Distancées sur ce point dans la région, les Colombiennes n’occupent que 20 pour cent des sièges au Congrès, tandis que la moyenne mondiale de la participation des femmes aux parlements est de 26 pour cent et la moyenne pour les Amériques est de 33 pour cent.

« Il reste beaucoup de chemin à parcourir » : trois femmes racontent comment elles ont surmonté la violence politique en Colombie

La violence à l’égard des femmes en politique, qui a contribué à retarder la progression de la Colombie vers la parité dans les postes élus et décisionnels, constitue l’une des principales difficultés à surmonter. Cette année, afin de sensibiliser la population à la nécessité d’accroître la participation des femmes aux prochaines élections présidentielles et de rejeter les diverses formes de violence auxquelles elles sont confrontées, ONU Femmes, avec le gouvernement colombien, les partenaires internationaux, les médias et la société civile, fait la promotion de la campagne « Plus de femmes, plus de démocratie : vers la parité ».

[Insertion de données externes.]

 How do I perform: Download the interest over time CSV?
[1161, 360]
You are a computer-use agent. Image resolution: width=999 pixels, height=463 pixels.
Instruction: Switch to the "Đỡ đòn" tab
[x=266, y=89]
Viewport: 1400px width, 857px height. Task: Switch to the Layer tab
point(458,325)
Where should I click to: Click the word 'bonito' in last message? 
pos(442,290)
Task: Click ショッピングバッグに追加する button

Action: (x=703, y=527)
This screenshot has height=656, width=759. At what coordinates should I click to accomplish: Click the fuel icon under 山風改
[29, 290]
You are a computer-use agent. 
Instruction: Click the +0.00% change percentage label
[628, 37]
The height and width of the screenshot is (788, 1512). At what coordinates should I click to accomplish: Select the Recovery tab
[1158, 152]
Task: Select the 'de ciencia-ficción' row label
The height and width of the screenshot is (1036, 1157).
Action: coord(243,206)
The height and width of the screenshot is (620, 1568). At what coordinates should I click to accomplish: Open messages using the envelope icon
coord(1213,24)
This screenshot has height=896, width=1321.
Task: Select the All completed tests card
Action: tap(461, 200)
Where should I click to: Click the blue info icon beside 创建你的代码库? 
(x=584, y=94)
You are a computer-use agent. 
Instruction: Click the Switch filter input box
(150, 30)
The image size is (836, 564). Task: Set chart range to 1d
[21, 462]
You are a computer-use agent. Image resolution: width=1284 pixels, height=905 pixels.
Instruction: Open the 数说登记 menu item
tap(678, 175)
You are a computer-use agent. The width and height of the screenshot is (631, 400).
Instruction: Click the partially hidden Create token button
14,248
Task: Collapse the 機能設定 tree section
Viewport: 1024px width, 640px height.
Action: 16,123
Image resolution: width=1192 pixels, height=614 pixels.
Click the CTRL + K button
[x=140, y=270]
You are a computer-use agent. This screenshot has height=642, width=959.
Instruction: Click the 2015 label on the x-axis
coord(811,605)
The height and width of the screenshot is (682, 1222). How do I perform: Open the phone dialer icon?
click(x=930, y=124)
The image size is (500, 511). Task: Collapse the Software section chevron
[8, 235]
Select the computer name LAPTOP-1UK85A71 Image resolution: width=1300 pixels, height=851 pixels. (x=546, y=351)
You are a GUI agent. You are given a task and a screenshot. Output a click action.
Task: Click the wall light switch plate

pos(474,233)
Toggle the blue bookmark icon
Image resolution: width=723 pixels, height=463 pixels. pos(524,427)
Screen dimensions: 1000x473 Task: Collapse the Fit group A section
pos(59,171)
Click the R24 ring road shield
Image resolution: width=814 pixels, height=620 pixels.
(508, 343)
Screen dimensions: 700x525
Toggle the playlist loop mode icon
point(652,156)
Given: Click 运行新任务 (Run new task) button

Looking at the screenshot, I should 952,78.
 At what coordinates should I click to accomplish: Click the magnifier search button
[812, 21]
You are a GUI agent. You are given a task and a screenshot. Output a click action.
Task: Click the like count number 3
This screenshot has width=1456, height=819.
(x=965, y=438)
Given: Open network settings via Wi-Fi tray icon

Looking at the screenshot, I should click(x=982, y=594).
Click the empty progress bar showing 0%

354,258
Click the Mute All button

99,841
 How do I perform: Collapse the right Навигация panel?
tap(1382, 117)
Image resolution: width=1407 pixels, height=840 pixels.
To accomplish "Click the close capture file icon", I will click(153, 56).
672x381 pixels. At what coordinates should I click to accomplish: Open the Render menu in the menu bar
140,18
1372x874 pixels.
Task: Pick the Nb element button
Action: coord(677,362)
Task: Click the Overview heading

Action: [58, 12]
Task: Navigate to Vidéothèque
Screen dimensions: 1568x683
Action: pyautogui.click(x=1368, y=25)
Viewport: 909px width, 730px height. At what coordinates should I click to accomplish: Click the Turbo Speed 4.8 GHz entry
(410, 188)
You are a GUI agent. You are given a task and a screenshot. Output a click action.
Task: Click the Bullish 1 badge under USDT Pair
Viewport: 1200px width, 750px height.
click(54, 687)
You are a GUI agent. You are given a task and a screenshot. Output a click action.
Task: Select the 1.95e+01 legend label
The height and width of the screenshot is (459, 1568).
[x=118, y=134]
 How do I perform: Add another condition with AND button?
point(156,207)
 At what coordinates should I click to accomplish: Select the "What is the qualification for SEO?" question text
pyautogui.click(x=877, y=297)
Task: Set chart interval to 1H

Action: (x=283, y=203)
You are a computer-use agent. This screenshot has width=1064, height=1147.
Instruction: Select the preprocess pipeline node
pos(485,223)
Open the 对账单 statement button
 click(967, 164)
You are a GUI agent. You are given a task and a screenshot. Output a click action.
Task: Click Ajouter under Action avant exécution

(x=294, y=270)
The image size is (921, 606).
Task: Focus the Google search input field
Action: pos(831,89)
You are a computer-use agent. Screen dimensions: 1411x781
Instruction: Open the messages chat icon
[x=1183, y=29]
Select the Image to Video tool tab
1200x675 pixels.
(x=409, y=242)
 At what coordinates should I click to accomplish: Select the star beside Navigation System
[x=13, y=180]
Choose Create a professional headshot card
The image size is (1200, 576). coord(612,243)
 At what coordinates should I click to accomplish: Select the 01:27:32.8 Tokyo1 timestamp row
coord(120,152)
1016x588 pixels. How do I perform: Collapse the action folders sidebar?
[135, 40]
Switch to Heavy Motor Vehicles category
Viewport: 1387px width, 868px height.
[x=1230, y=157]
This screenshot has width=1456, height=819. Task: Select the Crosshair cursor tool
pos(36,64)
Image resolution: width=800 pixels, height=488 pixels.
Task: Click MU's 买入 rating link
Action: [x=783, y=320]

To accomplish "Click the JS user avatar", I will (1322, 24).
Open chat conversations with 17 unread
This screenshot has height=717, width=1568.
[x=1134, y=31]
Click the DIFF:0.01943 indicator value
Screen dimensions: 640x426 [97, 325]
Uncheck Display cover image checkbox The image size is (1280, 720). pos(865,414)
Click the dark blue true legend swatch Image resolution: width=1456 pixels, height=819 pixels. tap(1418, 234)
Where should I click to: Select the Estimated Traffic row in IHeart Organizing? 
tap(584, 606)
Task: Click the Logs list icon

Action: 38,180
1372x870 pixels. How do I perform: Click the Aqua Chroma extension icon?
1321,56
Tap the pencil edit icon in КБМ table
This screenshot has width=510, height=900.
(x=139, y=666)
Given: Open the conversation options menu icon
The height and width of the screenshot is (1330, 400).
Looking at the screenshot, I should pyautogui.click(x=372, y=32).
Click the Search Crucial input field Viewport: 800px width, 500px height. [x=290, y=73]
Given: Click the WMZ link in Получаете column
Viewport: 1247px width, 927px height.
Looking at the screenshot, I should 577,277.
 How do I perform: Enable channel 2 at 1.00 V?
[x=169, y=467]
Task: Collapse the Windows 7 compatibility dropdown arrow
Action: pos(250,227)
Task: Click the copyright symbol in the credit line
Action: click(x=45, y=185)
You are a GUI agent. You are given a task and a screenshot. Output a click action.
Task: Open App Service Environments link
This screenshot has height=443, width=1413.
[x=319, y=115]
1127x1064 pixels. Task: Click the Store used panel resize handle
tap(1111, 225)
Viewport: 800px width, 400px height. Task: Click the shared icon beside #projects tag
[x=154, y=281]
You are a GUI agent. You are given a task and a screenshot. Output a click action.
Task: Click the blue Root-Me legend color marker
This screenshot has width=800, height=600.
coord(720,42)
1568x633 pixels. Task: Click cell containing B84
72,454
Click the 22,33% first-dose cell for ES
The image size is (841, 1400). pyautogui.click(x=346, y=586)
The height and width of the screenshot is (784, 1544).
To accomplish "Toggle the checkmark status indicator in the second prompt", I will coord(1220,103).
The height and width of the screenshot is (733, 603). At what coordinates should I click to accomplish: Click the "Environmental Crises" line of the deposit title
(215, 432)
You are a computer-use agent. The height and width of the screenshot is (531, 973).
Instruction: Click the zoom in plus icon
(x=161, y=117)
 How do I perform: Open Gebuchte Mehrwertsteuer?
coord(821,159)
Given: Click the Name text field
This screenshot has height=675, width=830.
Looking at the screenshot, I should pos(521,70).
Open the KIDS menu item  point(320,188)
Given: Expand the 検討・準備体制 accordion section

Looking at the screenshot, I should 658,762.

Lorsqu’elles exercent leurs droits politiques, les Colombiennes sont souvent humiliées et victimes de blagues sexualisées, d’insultes, de rumeurs sur leur vie privée et de marginalisation. Les femmes engagées en politique font également l’objet d’exclusion, d’interruptions constantes dans les débats législatifs, et pâtissent d’un financement insuffisant pour leurs campagnes électorales.

Johanna Melissa Rodríguez.  Photo avec l'aimable autorisation de Johanna Melissa Rodríguez
Johanna Melissa Rodríguez.  Photo gracieuseté de Johanna Melissa Rodríguez

Johanna Melissa Rodríguez, María Camila Suárez et Mercedes Tunubalá sont trois femmes politiques colombiennes qui ont œuvré pendant des années pour changer la politique dans leur pays, brisant les stéréotypes et s’attaquant de front au sexisme et à la discrimination.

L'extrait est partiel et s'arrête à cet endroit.